Nasreen copyedits for a living, and writes poetry and paints to stay sane. She grew up in West Africa and Indonesia and moved to the wide and gritty American Midwest by way of New York City. She and her toddler son live in their bungalow on Indianapolisí Near Westside. On a Friday night she can be found cooking various organ meats or chasing down a stellar mint julep.
I grew up in Indonesia and Senegal in a religious boarding school. My father is Afghan and Russian and my mother is Filipino/Chinese with Black indigenous roots. Growing up, Whiteness and heteronormativity was the penultimate passport to privilege. As a biracial brown girl, I didn’t quite know how to define myself. As an adult, that lingering sense of otherness persisted. I became fascinated with the margins.
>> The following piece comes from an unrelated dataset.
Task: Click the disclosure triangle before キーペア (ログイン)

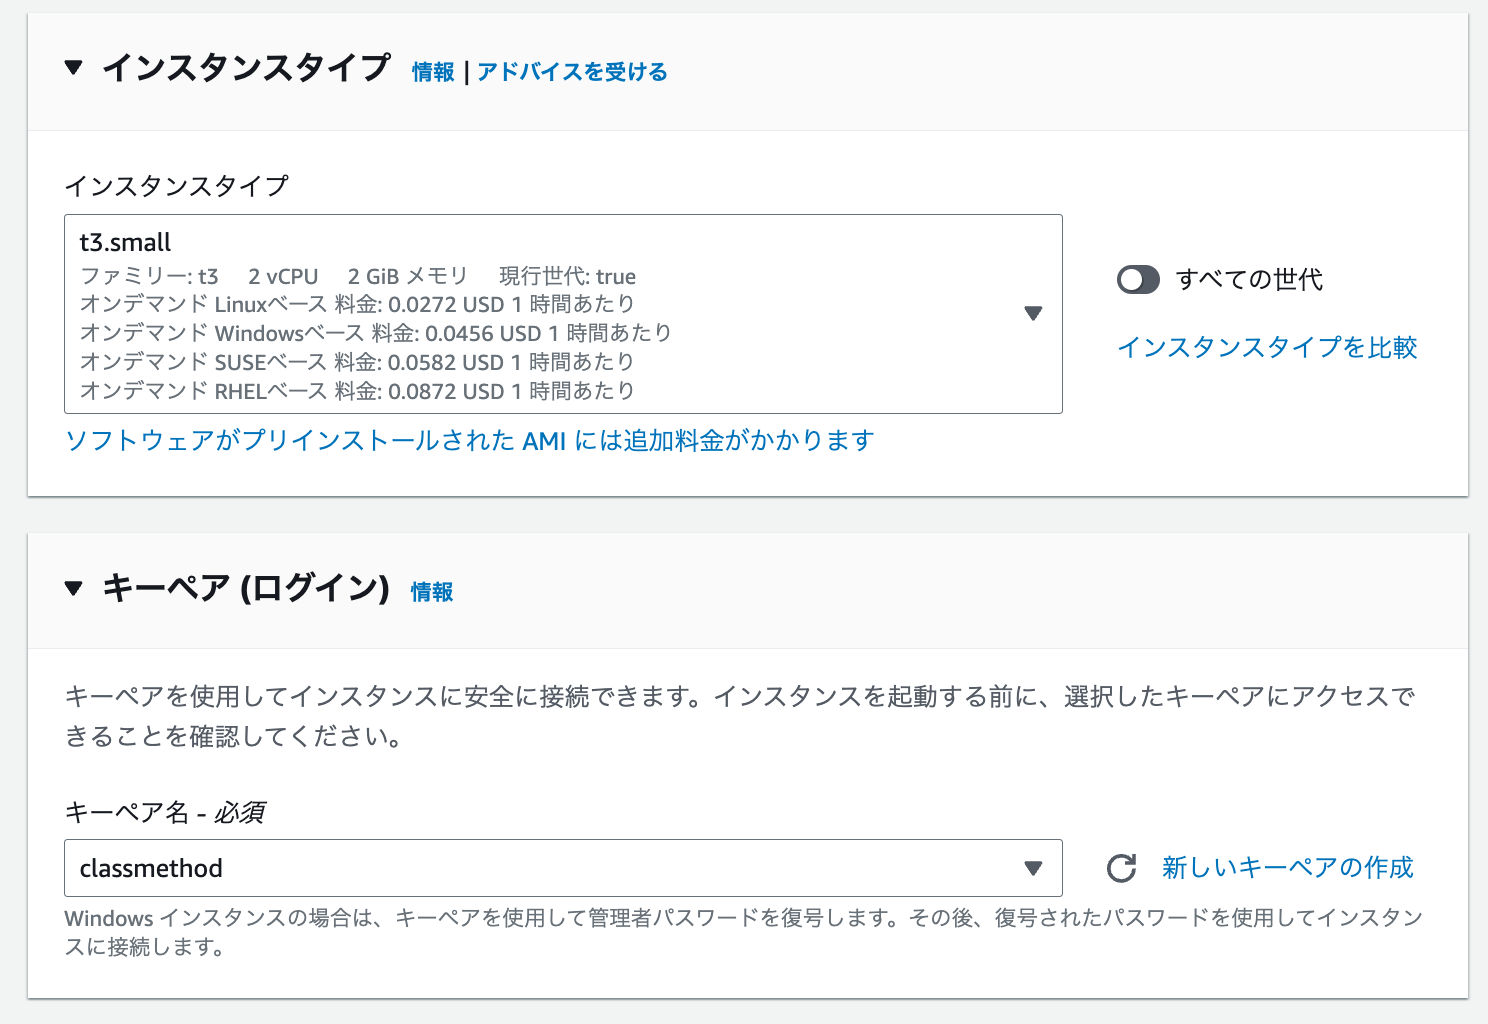Action: click(74, 589)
The whole time that I have lived in Indianapolis, I have lived in the Haughville neighborhood. That landscape asks me to challenge my own privilege daily.I am an Indianapolis-based artist. My art is grounded in my cultural experience as a young, brown, queer immigrant mother and I draw the most inspiration from the clash of the natural world and the urban landscape that I inhabit. Much of my work focuses on the margins–the margins of respectability, of race, of culture, and of sexuality. I use hyper local materials like wood scavenged from the White River or urban trees that I mill herself. I find prophetic revelation and inspiration in the continued work of the confluence of ecology and artistry.
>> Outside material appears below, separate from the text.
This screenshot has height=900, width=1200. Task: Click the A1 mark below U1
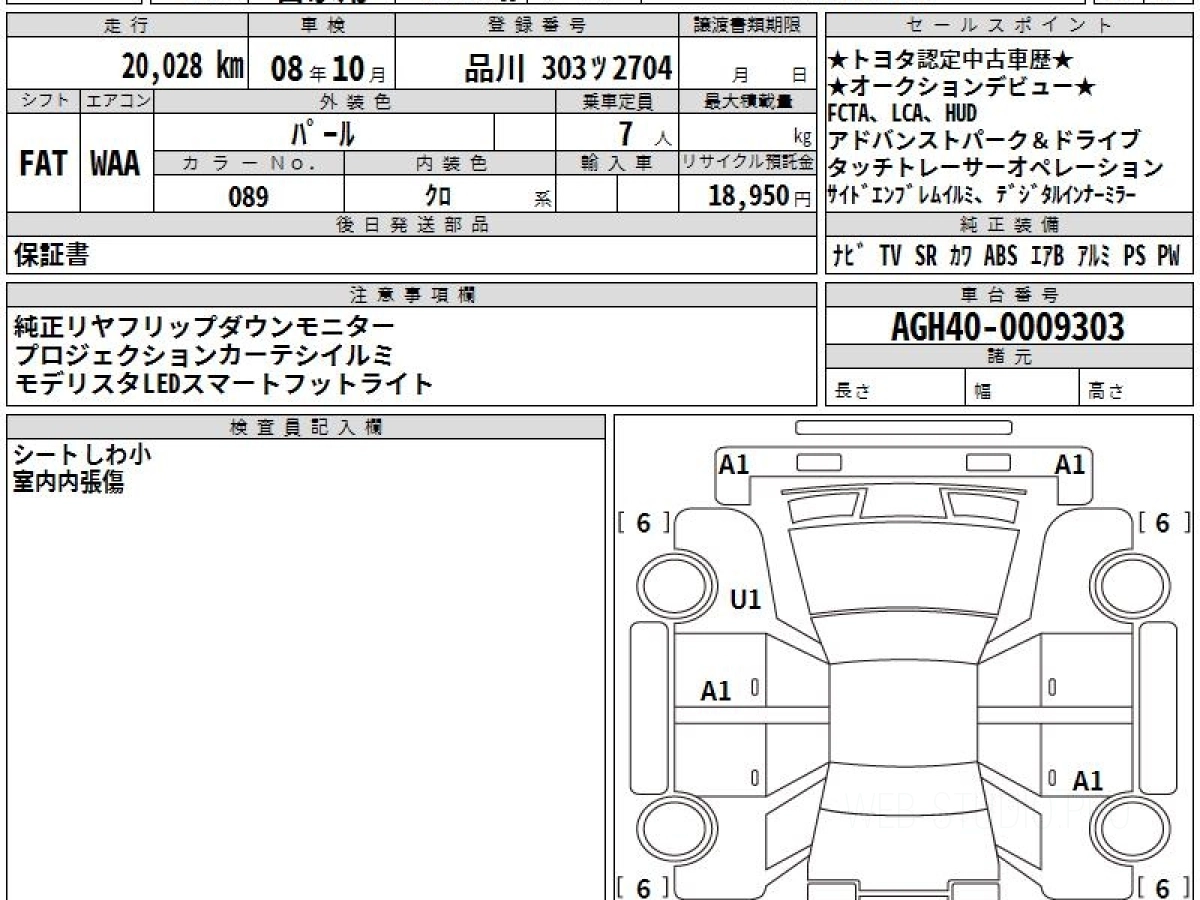point(716,690)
My art is rooted in themes of womanism and Earth-based spirituality. I work primarily in wood, creating my images with pyrography (wood burning) and then overlaying them with oil paints. My goal with my own art is that no viewer comes away indifferent. I like sensation–I am a hiker, foodie, extreme night owl, hopeless romantic, gardener of bright-colored flowers and I want my art to produce true feeling in its viewers.”